-- TRECHO EXTRAÍDO --
────

Não se discute o direito à saúde como corolário do direito à vida, inaugurado no nosso ordenamento jurídico a partir de 1988, com a atual Constituição Federal.
Não se discute a importância desse novo marco na seara da saúde pública na relação Estado e Cidadão, quando anteriormente “importava” ao Estado apenas o cidadão trabalhador (CF de 1934 e CF 1967).
Não se discute a função do Estado em dar garantias a um dos seus elementos formadores: o povo.
Porém, se deve discutir as capacidades e disponibilidades do Estado na efetividade de seu mister. Principalmente, quando as atenções se voltam aos Municípios e aos gestores municipais.
Há muito, no que concerne a administração pública estamos vivendo a federalização do bônus X a municipalização dos ônus.
No caso específico do PSF – PROGRAMA DE SAÚDE DA FAMÍLIA, a sua “idealização”, diga-se de passagem, exitosa no Canadá e em Cuba, com certeza serve como modelo de ré-ordenamento da atenção básica no Brasil, privilegiando a promoção e a prevenção da saúde e não a recuperação, sabidamente mais dispendiosa.
Há profunda diferença em receber recursos financeiros no PAB fixo (Piso de Atenção Básica) ou no PAB VARIÁVEL e concluir o que é “receita carimbada” obrigatória e não voluntária, do que venha a ser incentivo financeiro...
III CONCURSO PÚBLICO
Invariavelmente, a discussão em torno dos ACS´s, no que concerne a sua forma de vínculo com a administração se dá no campo do concurso público...
Ledo e crasso engano. Incorre em equívoco tal entendimento.
No que concerne a “contratação” de servidor com o Poder Público somos impelidos para o comando da matriz constitucional, esculpido na Constituição Federal no seu art. 37, inciso II,  verbis:
“Art. 37. A administração pública direta e indireta de qualquer dos Poderes da União, dos Estados, do Distrito Federal e dos Municípios obedecerá aos princípios de legalidade, impessoalidade, moralidade, publicidade e eficiência e, também, ao seguinte:"
"II - a investidura em cargo ou emprego público depende de aprovação prévia em concurso público de provas ou de provas e títulos, de acordo com a natureza e a complexidade do cargo ou emprego, na forma prevista em lei, ressalvadas as nomeações para cargo em comissão declarado em lei de livre nomeação e exoneração;"(g.n.)
Portanto, a regra para ingresso na administração pública é a aprovação em concurso público.

────

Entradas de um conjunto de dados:
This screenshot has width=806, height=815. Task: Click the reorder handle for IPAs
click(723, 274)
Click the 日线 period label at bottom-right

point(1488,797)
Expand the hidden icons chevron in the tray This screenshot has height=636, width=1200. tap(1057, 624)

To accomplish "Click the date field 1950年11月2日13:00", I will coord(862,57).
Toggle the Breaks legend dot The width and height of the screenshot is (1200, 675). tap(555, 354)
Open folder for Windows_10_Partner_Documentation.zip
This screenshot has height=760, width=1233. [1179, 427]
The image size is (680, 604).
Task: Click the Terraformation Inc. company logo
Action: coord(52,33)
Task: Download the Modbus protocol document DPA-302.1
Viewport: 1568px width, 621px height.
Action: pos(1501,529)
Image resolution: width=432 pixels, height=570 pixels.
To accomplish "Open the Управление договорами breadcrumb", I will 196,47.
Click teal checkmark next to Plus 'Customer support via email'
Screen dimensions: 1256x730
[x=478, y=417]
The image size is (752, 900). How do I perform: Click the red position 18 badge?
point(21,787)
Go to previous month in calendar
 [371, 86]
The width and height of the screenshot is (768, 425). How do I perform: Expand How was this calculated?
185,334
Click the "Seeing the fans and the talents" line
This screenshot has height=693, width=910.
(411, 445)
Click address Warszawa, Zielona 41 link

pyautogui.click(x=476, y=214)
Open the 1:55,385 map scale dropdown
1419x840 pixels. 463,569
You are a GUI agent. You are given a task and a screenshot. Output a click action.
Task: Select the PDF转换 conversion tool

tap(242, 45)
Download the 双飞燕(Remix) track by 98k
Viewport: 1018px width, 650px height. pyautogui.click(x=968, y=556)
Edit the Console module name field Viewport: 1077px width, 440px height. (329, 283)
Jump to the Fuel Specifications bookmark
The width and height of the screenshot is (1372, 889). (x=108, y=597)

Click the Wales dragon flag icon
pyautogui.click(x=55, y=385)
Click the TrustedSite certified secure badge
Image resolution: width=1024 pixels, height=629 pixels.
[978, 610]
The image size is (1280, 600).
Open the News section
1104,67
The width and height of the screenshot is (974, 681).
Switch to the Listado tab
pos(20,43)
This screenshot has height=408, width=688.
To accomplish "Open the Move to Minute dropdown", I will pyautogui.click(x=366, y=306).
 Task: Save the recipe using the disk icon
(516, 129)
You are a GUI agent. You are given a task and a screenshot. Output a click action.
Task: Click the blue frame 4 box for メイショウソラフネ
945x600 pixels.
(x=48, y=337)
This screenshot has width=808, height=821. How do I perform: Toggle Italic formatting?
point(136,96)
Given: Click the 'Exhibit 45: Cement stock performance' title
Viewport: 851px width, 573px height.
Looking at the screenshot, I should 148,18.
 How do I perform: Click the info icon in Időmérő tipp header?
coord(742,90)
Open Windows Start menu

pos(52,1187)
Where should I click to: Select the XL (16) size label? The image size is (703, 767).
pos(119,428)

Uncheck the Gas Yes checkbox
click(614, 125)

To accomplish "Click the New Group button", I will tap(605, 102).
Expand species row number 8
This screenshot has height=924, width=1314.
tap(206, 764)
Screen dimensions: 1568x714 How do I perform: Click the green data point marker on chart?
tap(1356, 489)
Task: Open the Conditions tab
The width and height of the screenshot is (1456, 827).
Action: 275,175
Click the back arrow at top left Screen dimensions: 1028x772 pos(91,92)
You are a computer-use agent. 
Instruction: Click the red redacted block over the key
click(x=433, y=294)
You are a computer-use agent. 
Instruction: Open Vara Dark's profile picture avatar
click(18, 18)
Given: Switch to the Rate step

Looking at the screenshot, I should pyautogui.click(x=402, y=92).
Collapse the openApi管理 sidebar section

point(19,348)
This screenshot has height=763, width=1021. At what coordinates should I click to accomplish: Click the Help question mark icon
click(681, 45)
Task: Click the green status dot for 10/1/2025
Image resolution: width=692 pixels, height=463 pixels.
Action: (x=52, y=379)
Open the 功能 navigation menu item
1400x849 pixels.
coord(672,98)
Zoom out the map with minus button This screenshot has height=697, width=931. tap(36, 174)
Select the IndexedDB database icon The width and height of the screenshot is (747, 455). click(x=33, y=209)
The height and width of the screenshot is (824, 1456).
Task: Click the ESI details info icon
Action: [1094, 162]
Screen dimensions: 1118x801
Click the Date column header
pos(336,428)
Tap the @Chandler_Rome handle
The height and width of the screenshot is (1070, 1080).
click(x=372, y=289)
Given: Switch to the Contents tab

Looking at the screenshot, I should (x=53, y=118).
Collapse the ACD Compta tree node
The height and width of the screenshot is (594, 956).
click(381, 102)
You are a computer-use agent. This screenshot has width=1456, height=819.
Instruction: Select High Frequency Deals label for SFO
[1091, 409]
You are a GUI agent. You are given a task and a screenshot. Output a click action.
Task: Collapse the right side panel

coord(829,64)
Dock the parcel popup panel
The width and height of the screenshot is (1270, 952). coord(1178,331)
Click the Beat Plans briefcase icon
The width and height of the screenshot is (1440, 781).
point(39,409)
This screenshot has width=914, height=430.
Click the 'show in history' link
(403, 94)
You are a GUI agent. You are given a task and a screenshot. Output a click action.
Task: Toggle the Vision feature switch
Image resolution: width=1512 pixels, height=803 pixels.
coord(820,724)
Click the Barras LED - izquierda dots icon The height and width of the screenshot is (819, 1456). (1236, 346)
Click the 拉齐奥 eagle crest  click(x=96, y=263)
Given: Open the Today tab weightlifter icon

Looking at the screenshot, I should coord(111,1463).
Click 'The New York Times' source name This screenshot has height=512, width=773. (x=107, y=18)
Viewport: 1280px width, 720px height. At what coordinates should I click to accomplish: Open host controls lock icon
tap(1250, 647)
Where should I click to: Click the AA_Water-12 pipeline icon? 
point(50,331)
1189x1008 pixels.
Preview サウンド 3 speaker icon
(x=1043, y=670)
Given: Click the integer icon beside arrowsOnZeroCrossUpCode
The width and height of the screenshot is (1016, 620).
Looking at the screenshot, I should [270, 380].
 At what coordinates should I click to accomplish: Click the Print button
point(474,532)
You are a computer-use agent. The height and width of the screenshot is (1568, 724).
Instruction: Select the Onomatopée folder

────

-- OBJETIVO 1 --
Liste os princípios que, segundo o artigo 37 citado no texto sobre saúde pública e concurso público, a administração pública direta e indireta deve obedecer.
-- OBJETIVO 2 --
Prossiga com o texto sobre saúde pública e concurso público a partir da última frase apresentada.

-- RESPOSTA 1 --
Legalidade, impessoalidade, moralidade, publicidade e eficiência.

-- RESPOSTA 2 --
Entretanto, quantos aos ACS´s, a Constituição Federal exige que os mesmos se submetam a Processo Seletivo Público, não concurso. Senão Vejamos.

IV EC 51 e LEI 11.350/06
  Com o advento da Emenda Constitucional 51, e sua regulamentação consubstanciada na Lei 11.350/06, foi estabelecido um novo marco constitucional e infraconstitucional para os agentes comunitários de saúde.
  A partir da citada norma constitucional, os referidos agentes somente poderão ser contratados a partir da aprovação em processo seletivo público (não é concurso).
IV.1 EC 51
  Corroborando a assertiva acima, basta uma simples leitura da EC 51 para se constatar que esse instrumento constitucional acrescentou parágrafos ao Art. 198 da CF, fazendo menção a processo seletivo e não concurso, verbis:
EMENDA CONSTITUCIONAL Nº 51, DE 14 DE FEVEREIRO DE 2006
Acrescenta os §§ 4º, 5º e 6º ao art. 198 da Constituição Federal.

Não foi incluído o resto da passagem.